Raw records
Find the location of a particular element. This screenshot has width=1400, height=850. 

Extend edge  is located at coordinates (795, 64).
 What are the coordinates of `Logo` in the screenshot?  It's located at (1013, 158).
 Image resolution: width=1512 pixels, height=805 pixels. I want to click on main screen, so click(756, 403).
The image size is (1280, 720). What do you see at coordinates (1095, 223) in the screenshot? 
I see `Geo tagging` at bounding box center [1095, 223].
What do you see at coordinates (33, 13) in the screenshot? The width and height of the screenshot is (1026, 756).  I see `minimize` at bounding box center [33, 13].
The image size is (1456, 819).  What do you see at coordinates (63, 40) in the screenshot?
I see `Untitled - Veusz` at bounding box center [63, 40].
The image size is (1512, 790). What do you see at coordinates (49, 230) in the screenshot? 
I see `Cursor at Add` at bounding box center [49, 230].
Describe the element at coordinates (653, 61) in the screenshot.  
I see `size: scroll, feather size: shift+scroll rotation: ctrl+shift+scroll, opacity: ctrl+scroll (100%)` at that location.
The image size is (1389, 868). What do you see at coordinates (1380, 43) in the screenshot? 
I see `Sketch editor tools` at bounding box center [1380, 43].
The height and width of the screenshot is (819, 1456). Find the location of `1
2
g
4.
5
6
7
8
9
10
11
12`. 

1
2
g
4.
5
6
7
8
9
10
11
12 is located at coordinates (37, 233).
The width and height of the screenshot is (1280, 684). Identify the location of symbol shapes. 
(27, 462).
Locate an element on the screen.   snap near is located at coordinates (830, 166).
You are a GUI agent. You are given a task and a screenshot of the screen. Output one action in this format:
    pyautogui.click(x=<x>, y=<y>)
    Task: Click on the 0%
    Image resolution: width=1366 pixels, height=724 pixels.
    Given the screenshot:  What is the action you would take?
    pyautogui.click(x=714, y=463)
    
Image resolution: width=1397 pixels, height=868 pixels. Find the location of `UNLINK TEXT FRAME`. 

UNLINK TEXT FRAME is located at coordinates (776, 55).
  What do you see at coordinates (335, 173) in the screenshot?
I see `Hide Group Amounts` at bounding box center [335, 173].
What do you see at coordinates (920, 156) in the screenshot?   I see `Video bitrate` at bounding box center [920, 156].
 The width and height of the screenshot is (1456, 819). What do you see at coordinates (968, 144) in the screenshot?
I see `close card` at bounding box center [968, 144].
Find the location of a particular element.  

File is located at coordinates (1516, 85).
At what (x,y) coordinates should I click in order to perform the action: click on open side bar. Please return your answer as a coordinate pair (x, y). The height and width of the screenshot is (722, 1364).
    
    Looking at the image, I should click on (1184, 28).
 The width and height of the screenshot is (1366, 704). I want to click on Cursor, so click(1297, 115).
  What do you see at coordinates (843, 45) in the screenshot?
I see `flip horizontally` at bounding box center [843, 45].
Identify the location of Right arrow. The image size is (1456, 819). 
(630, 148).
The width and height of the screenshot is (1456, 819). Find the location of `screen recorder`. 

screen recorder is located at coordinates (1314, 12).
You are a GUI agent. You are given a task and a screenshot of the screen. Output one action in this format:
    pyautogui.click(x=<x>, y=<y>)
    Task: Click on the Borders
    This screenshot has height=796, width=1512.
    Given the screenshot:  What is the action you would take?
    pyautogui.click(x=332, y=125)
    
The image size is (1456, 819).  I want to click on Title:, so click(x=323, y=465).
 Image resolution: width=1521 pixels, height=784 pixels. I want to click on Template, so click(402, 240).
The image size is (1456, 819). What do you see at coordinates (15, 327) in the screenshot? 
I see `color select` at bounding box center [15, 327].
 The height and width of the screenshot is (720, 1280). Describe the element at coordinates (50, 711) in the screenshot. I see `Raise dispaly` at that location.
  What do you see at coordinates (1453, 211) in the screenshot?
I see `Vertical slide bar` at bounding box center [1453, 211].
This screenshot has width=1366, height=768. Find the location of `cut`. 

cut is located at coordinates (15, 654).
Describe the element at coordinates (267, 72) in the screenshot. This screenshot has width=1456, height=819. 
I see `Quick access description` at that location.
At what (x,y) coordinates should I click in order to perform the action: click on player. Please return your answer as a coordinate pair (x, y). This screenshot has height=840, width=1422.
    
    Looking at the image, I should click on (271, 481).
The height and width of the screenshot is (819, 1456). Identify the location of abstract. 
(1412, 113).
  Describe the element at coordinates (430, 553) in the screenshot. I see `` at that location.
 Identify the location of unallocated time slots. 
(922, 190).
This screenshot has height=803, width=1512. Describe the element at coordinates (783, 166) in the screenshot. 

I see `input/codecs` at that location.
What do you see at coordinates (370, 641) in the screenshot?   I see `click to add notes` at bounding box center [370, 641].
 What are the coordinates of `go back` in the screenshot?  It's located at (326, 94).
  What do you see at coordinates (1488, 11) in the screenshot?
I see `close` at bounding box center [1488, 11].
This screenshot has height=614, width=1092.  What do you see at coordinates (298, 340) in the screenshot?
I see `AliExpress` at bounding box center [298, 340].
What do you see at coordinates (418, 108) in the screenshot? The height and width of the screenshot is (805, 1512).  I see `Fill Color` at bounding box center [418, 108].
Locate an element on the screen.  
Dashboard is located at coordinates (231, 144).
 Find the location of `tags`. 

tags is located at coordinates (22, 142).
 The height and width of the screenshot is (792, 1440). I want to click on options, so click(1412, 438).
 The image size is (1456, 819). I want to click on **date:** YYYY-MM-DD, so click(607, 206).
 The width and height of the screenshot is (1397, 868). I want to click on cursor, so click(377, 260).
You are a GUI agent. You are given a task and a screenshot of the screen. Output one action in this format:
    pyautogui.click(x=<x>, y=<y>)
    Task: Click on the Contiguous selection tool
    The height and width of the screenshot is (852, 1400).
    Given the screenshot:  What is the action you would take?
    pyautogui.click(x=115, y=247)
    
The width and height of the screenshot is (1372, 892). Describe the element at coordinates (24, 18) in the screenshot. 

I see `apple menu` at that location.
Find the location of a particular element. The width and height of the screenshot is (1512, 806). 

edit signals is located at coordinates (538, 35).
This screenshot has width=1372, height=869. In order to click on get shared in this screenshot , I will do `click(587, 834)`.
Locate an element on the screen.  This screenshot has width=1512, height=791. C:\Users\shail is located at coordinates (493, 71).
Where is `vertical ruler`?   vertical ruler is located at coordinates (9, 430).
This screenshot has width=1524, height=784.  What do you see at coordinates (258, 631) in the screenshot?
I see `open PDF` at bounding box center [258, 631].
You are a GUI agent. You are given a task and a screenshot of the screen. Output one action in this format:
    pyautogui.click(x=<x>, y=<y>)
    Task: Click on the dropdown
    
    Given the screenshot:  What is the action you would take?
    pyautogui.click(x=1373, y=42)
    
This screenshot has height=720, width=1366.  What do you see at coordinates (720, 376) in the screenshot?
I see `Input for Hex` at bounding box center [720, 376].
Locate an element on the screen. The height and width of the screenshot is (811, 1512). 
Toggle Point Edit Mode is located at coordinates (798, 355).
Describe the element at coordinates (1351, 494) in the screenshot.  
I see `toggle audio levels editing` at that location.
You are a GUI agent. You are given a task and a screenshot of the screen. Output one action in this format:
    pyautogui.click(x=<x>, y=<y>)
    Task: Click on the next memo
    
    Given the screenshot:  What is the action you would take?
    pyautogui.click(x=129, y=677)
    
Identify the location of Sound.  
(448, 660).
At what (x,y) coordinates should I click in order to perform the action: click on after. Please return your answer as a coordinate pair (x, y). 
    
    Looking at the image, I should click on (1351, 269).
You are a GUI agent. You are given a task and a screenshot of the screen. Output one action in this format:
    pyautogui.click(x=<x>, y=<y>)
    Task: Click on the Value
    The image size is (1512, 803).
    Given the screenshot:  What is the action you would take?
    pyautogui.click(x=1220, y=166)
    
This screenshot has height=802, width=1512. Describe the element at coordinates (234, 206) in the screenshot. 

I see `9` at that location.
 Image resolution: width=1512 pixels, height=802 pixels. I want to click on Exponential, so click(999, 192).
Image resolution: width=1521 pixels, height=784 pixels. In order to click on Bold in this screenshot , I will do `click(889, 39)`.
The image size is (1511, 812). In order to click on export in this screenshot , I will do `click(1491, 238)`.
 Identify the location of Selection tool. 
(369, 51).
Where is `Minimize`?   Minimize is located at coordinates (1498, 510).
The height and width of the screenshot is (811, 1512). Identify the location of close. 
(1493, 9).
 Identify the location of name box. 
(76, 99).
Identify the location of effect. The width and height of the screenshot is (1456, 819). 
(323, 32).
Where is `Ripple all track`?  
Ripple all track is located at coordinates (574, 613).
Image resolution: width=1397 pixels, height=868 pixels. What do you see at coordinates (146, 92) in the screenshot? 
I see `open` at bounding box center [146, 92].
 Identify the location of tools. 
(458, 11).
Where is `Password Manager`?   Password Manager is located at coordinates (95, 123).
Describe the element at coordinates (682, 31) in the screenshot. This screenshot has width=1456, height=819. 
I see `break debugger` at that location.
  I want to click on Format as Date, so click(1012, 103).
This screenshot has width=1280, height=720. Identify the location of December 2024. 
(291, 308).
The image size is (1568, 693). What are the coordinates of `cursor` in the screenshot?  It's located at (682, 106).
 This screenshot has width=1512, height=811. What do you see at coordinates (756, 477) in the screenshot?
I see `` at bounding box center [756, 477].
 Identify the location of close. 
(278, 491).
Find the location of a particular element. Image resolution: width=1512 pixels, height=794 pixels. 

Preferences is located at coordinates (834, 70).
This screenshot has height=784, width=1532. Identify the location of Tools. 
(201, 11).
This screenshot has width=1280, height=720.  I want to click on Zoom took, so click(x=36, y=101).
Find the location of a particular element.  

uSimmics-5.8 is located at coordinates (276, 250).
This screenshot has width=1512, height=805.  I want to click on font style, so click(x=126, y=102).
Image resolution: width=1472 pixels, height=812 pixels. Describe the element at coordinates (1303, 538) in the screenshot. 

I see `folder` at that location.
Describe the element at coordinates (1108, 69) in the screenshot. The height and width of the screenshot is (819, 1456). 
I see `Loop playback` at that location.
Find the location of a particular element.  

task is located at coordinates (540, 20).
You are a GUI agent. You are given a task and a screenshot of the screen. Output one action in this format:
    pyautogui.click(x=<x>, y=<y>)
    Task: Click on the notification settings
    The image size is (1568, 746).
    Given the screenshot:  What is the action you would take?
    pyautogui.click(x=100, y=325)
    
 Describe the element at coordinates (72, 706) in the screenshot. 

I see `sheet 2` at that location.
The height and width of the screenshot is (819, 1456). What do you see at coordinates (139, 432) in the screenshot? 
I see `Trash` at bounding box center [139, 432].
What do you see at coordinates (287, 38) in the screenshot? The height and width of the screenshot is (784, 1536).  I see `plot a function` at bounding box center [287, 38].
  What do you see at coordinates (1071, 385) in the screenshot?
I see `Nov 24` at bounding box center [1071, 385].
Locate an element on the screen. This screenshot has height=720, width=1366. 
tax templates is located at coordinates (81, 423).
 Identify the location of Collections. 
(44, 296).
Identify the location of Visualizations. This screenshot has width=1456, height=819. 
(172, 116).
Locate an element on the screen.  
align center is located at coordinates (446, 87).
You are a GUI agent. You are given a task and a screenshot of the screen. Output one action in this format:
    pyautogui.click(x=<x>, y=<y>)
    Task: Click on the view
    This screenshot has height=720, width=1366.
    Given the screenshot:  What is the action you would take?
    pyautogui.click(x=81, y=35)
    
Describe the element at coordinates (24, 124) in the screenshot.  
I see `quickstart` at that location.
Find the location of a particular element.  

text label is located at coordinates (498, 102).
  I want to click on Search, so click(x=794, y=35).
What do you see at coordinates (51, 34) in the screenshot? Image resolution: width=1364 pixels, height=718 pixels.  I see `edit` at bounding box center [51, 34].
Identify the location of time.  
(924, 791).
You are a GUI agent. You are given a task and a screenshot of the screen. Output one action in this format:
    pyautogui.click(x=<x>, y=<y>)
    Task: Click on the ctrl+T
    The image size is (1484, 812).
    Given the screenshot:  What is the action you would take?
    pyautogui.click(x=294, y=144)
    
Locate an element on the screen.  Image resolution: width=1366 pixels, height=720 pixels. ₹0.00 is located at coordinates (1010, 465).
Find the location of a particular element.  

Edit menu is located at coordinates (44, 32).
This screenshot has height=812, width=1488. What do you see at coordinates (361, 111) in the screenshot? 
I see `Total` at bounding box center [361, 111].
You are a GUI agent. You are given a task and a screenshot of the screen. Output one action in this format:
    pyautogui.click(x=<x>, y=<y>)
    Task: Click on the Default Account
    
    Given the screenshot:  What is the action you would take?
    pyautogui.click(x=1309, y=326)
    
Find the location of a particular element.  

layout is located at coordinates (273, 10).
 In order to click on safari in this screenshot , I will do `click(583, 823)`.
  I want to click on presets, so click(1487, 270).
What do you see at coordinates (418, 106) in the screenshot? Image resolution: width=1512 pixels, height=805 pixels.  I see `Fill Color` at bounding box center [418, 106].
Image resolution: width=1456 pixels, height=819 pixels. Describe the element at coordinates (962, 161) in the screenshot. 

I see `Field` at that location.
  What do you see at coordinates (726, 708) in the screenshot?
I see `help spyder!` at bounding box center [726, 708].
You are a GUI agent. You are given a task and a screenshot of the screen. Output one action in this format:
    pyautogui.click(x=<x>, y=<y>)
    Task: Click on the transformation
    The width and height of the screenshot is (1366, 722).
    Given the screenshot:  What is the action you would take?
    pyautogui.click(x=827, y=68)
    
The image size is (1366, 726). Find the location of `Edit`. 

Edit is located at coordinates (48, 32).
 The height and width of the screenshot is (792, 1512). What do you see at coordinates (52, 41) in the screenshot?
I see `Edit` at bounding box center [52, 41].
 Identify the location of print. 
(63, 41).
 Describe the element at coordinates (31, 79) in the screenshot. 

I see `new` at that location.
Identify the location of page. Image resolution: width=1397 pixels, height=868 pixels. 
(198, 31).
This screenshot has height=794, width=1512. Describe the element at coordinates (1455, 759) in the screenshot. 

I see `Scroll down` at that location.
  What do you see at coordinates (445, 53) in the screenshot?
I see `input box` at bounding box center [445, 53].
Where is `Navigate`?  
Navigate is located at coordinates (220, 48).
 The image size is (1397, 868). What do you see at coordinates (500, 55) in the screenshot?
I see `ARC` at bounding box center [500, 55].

- Given instruction
Edit the records from the line containing "has height=840, width=1422." down to the line containing "The width and height of the screenshot is (1397, 868).", replacing "Identify the location of" with "Determine the position of" and leaving everything else unchanged, then write out those lines in full.

- Finished answer
At what (x,y) coordinates should I click in order to perform the action: click on player. Please return your answer as a coordinate pair (x, y). This screenshot has height=840, width=1422.
    
    Looking at the image, I should click on (271, 481).
The height and width of the screenshot is (819, 1456). Determine the position of abstract. 
(1412, 113).
  Describe the element at coordinates (430, 553) in the screenshot. I see `` at that location.
 Determine the position of unallocated time slots. 
(922, 190).
This screenshot has height=803, width=1512. Describe the element at coordinates (783, 166) in the screenshot. 

I see `input/codecs` at that location.
What do you see at coordinates (370, 641) in the screenshot?   I see `click to add notes` at bounding box center [370, 641].
 What are the coordinates of `go back` in the screenshot?  It's located at (326, 94).
  What do you see at coordinates (1488, 11) in the screenshot?
I see `close` at bounding box center [1488, 11].
This screenshot has height=614, width=1092.  What do you see at coordinates (298, 340) in the screenshot?
I see `AliExpress` at bounding box center [298, 340].
What do you see at coordinates (418, 108) in the screenshot? The height and width of the screenshot is (805, 1512).  I see `Fill Color` at bounding box center [418, 108].
Locate an element on the screen.  
Dashboard is located at coordinates (231, 144).
 Find the location of `tags`. 

tags is located at coordinates (22, 142).
 The height and width of the screenshot is (792, 1440). I want to click on options, so click(1412, 438).
 The image size is (1456, 819). I want to click on **date:** YYYY-MM-DD, so click(607, 206).
 The width and height of the screenshot is (1397, 868). I want to click on cursor, so click(377, 260).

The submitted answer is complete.